As for business and luxury hotels, they’ll be seeking to reassure guests and demonstrate that all precautions are being taken, says Marriott Georgia General Manager Cameron McNeillie.
“We can’t wrap ourselves up in plastic forever, but what we can do is our best to make sure cleanliness standards exceed basic demands in order to give guests that feeling of safety and security, and they appreciate the evidence of these extra efforts”, McNeillie says.
Attention to hygiene and cleanliness doesn’t end in the lobby – it extends to hotel rooms as well, McNeillie notes, where the Marriott has done what it can to minimize guests’ interactions with objects that generally experience higher traffic.
“The room service menus have been taken out of the room and are now available on the TV. Our restaurant menus will be available via QR codes, we use electrostatic sprayers to make sure every nook and crevice is disinfected and disinfectant stations are accessible throughout the hotel”, McNeillie says.
While most tourism businesses were stretched for customers during the pandemic, some were able to find outlets for the activities they’d normally conduct live during the pandemic itself – online.
Irma Kodua is the director of Grata DMC, a company which organizes corporate team building services that took the leap and took their activities online.
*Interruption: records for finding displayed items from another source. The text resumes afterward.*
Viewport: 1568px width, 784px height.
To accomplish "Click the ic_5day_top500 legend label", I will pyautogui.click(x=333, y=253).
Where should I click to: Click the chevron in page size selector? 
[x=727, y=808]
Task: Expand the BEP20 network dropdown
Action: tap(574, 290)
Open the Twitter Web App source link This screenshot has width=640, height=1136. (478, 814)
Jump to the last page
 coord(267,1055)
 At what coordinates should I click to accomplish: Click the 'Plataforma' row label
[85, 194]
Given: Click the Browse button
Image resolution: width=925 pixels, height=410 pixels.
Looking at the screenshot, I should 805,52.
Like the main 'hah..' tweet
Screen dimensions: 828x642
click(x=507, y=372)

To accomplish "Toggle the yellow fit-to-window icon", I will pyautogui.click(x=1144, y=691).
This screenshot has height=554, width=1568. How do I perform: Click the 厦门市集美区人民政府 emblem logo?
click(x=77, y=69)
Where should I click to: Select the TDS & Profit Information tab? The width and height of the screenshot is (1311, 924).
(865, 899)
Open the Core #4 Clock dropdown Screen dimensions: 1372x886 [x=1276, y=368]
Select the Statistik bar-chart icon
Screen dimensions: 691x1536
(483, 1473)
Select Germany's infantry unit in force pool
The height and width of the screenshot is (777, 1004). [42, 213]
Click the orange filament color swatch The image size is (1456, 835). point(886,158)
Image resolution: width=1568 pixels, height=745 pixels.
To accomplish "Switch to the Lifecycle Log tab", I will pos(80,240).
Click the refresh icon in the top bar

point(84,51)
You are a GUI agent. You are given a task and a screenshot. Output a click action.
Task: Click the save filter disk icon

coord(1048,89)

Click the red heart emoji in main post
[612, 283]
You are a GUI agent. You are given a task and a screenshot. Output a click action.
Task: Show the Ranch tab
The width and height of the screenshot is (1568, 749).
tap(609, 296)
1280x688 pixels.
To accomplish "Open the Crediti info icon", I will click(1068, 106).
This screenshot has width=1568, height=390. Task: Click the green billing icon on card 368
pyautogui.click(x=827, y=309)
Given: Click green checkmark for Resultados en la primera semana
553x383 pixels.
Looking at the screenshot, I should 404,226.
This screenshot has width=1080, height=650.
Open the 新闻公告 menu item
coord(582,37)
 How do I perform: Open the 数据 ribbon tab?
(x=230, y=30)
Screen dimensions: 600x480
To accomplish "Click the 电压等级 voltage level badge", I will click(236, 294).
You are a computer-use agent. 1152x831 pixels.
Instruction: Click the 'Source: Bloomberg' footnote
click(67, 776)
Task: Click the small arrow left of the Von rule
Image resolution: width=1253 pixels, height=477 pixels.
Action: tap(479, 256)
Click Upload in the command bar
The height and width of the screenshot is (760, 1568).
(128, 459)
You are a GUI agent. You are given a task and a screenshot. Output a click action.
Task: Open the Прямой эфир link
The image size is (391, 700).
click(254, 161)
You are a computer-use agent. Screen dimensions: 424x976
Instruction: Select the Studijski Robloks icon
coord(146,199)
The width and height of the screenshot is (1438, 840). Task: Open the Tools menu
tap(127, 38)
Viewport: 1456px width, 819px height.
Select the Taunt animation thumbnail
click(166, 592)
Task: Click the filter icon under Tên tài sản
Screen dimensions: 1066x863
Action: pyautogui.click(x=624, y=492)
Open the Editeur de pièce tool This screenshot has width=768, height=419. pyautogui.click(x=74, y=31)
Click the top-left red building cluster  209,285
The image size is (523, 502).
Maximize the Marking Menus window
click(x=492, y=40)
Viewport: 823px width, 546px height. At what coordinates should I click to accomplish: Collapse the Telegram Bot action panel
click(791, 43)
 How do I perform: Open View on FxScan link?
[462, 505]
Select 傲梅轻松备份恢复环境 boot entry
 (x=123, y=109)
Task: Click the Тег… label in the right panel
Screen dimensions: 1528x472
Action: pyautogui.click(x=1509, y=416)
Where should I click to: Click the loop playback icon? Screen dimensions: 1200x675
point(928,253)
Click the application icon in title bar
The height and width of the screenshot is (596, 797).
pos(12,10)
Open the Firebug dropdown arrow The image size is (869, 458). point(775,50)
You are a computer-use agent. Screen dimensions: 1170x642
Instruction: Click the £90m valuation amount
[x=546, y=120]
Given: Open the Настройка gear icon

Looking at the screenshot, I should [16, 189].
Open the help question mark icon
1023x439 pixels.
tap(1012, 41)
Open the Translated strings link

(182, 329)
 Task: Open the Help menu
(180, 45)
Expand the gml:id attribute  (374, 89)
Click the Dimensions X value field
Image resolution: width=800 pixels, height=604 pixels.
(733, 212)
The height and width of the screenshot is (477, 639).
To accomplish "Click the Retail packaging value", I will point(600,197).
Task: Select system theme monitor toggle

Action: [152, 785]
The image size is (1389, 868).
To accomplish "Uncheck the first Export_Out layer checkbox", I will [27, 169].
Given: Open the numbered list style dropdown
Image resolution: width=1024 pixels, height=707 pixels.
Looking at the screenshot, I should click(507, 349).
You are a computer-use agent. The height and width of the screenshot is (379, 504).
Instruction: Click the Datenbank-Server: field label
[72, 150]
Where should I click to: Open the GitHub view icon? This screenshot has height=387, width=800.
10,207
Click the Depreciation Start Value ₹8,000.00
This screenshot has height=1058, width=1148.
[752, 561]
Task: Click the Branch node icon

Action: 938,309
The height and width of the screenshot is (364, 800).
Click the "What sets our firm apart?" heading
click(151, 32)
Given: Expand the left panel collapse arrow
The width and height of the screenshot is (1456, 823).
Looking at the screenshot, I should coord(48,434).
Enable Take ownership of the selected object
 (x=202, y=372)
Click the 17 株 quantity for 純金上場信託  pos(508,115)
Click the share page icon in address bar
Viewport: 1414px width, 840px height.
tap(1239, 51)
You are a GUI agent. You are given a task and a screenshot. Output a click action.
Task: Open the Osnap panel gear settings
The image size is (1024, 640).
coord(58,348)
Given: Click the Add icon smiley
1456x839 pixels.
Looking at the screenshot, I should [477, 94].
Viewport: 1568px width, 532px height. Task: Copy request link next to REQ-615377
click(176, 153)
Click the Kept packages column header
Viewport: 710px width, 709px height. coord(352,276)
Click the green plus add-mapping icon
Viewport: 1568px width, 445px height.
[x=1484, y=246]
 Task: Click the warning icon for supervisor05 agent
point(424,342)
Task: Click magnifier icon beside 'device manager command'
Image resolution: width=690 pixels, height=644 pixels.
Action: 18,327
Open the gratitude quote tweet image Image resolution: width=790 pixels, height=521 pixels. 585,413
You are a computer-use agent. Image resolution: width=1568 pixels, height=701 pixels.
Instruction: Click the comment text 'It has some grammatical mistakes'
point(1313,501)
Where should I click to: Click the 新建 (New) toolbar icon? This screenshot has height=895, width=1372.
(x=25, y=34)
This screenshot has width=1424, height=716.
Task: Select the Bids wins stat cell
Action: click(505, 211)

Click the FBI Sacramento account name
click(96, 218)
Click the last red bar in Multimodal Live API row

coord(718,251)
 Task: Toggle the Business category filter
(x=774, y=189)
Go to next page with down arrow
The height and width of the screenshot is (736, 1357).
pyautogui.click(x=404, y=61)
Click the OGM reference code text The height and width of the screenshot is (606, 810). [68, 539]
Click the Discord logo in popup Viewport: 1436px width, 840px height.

“Our partner company, Catalyst, had already started implementing online team building programs, so it wasn’t hard to take the extra step. We tested the product on our own team, and it worked well. The only entertainment available at the time was the endless number of boring Zoom webinars, when people would mostly just turn off their camera and microphone and do something else, so we felt we were on to something.”
Kodua told Investor.ge that demand for the online team building experience mostly came in from abroad, as “the Georgian conception of team building still relies heavily around food and drink.”
One reason the team building experiences were so in demand, Kodua says, was due to the fact that companies wanted to foster the ability of their employees to work remotely.
“Some of the team building exercises put emphasis on skills that are needed in a remote work environment. For example, one game might ask participants to network with one another to receive all the information they need, and put all the bits and pieces together. This helps to improve communication within the team in the virtual world.”
New markets, new challenges
Until borders open and tourists begin returning, there is domestic tourism to prop up the tourism industry, but this alone will not be enough in the long run.
Discovery Georgia’s Kekelidze believes the country will have to turn its sights towards new markets in order to survive the post-corona slump.
“While the European market was important for Georgian tourism industry before the coronavirus, today it would be difficult to talk about Europe as a lucrative market, for now, at least. We will have to continue studying the trends and discovering new markets.”
This must be done quickly, she says, as one of the biggest problems tourism is quickly becoming not the coronavirus itself, but industry demotivation:
“One of the most important things during this pandemic is to keep our chin up and remember that it will pass, and at some point things will go back to the way they were. It’s dangerous if we don’t. The entire industry is demotivated now, and we see players dropping out of the field. This is dangerous, because over the long-term this could seriously harm the industry as a whole”, Kekelidze warns.